Data provided:
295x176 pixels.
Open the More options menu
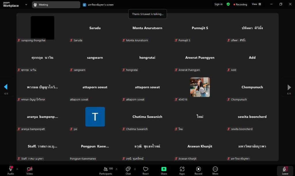click(215, 170)
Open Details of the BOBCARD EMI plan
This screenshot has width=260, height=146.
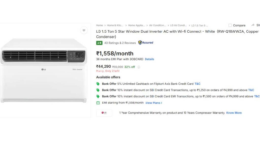(x=150, y=59)
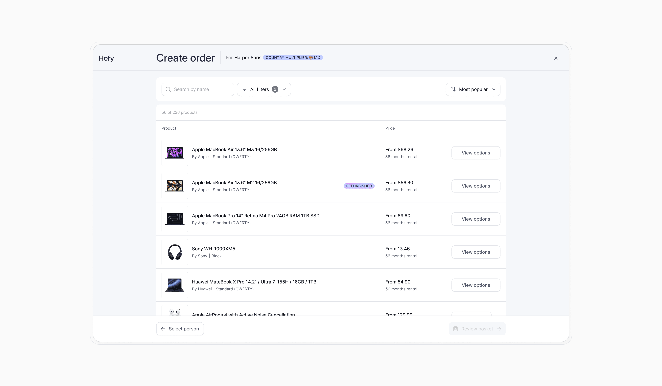Click the filter lines icon
Viewport: 662px width, 386px height.
244,89
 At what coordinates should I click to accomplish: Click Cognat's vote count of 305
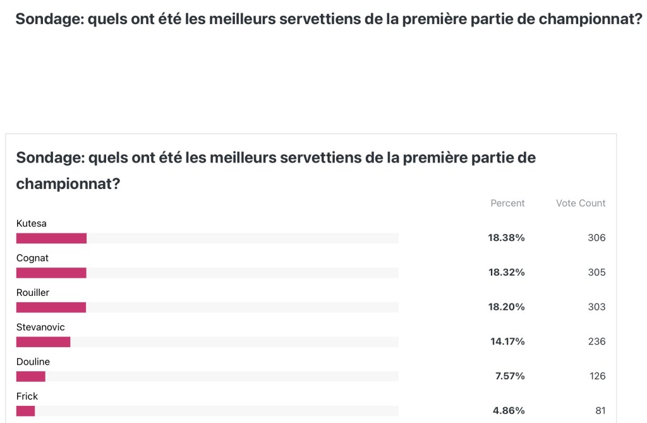(596, 273)
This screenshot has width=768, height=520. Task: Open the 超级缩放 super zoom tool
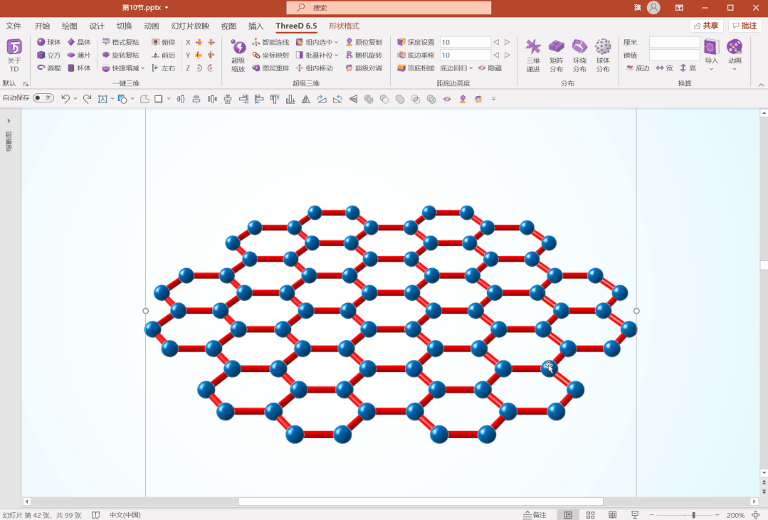pyautogui.click(x=237, y=57)
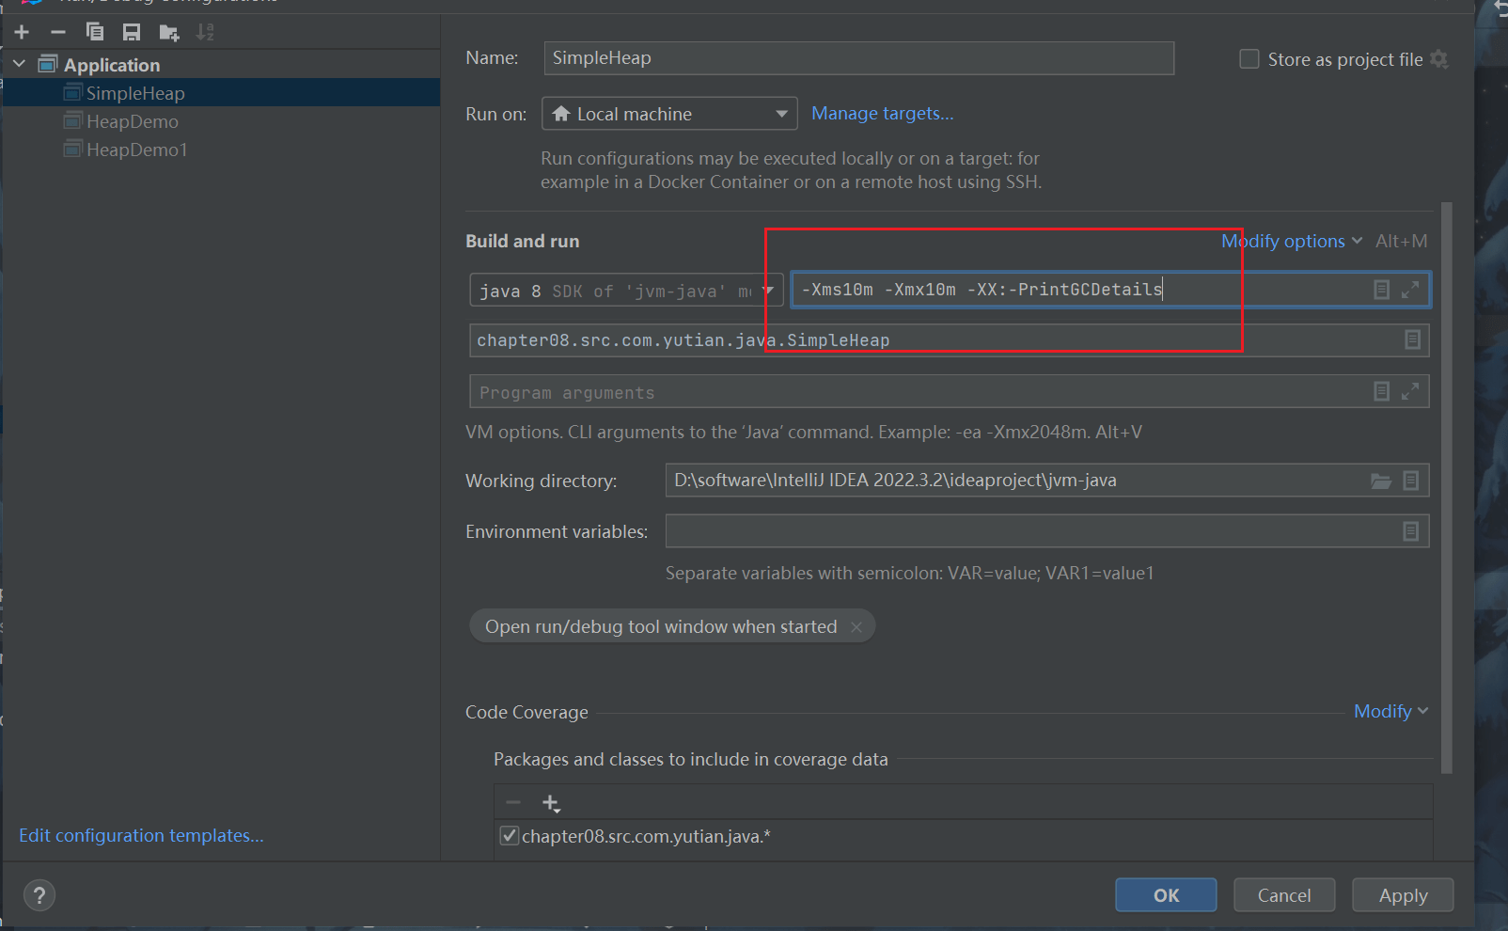Click the Remove Configuration minus icon
Screen dimensions: 1508x931
coord(58,33)
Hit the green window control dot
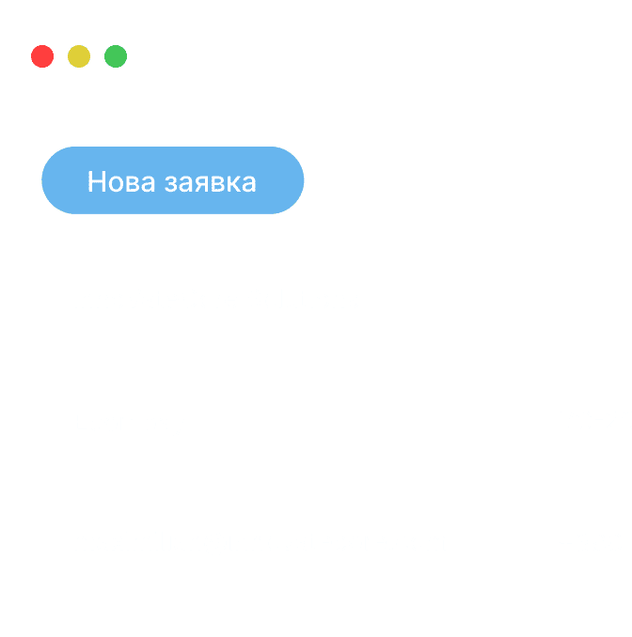Viewport: 632px width, 637px height. [116, 56]
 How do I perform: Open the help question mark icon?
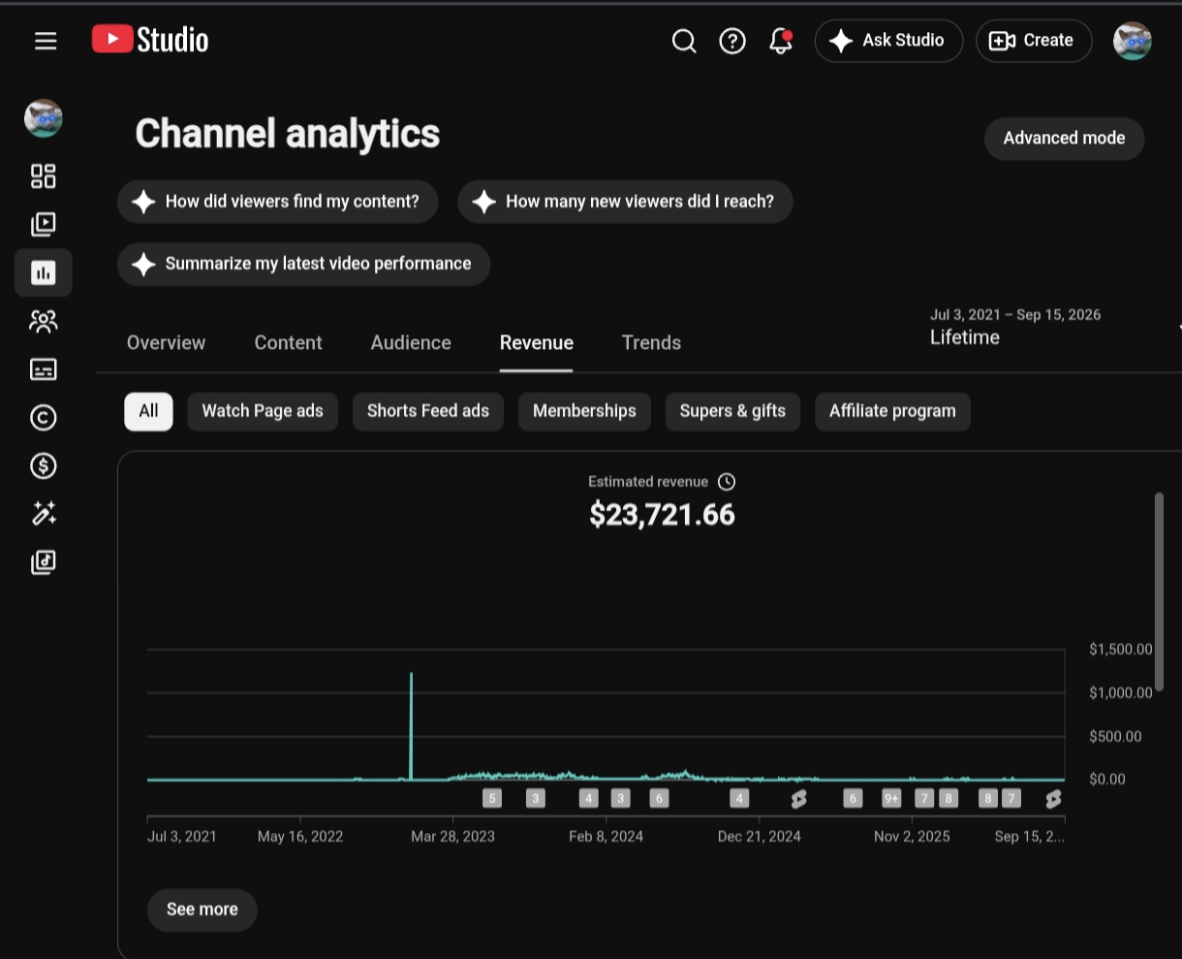(732, 41)
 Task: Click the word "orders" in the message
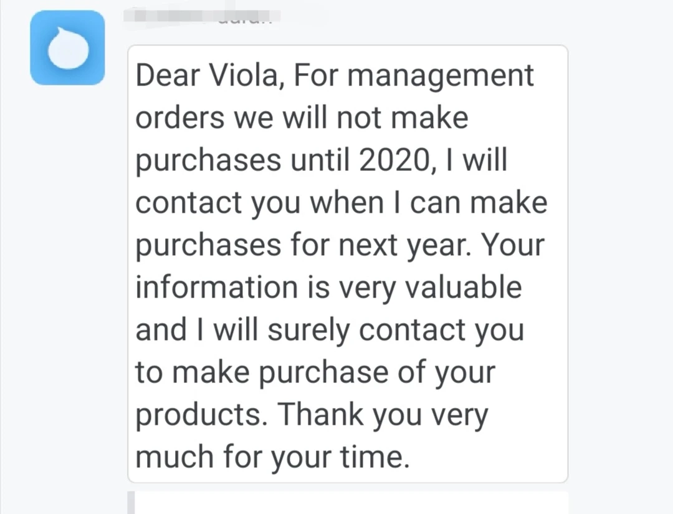pyautogui.click(x=179, y=119)
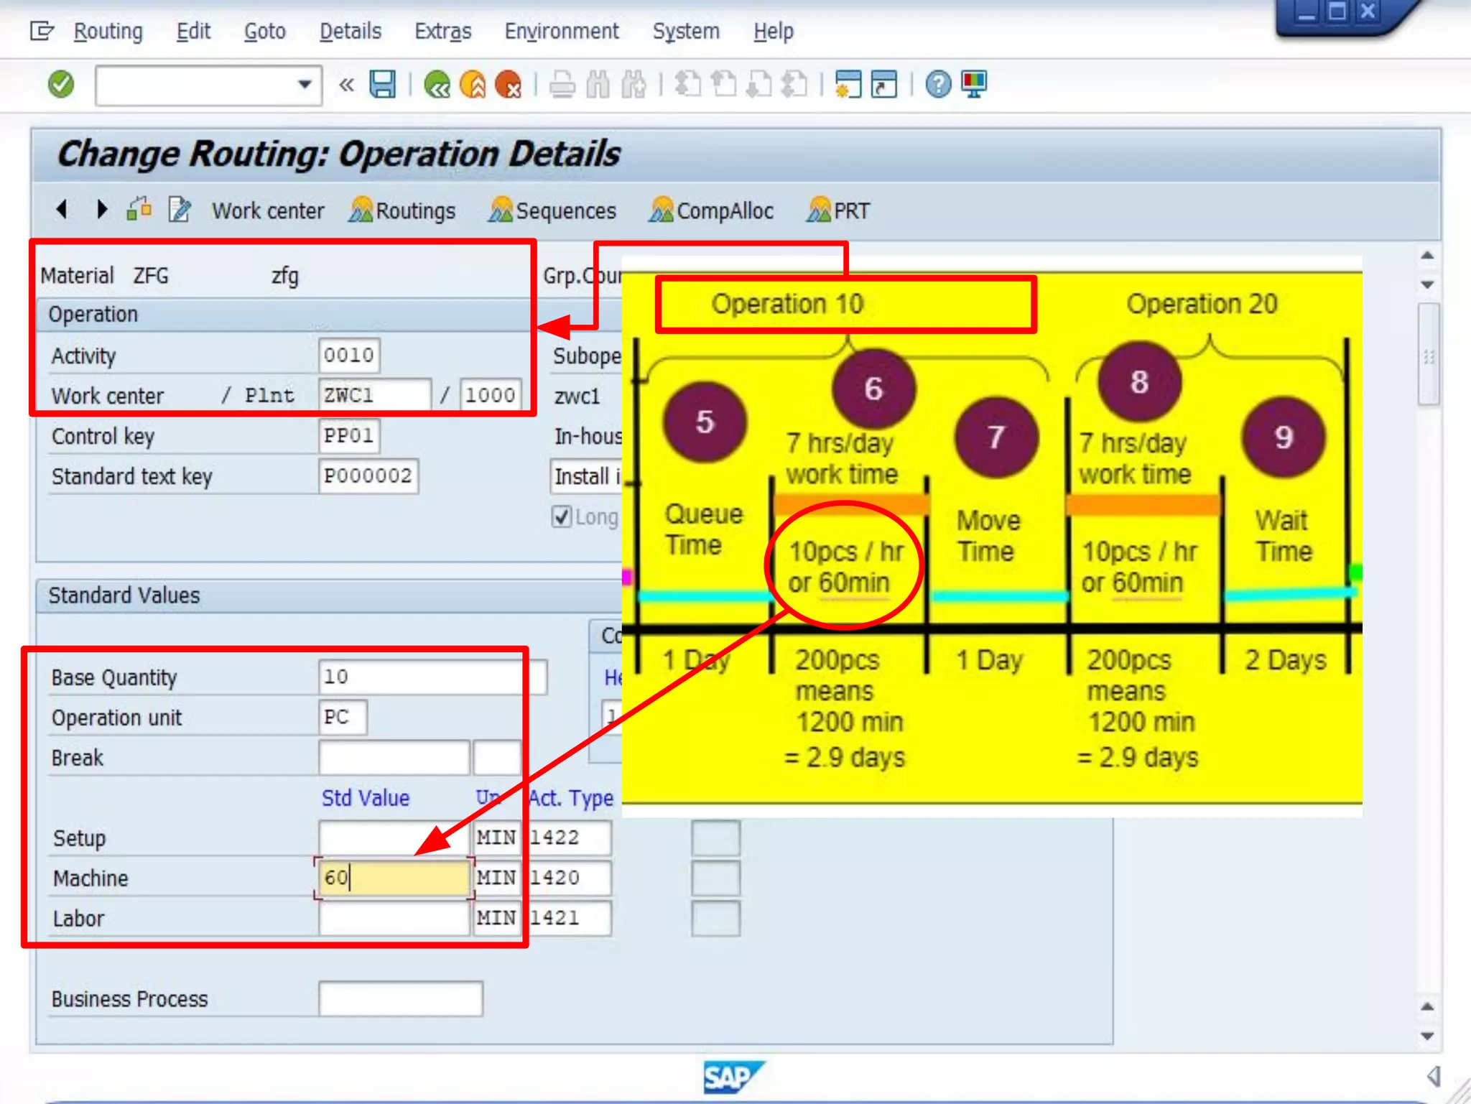Click the Find binoculars icon
Image resolution: width=1471 pixels, height=1104 pixels.
pos(598,85)
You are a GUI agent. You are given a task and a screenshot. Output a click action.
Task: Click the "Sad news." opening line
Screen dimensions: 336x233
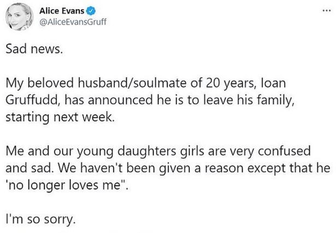(35, 50)
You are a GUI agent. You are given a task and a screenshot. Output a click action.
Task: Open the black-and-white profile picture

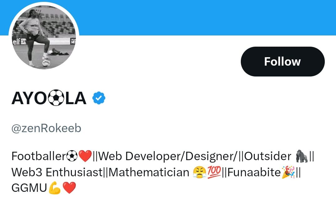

Your task:
Extract every line of the entries above that contains the word "This".

Task solution:
This screenshot has width=260, height=146.
This screenshot has width=768, height=520. Task: Open the 超级缩放 super zoom tool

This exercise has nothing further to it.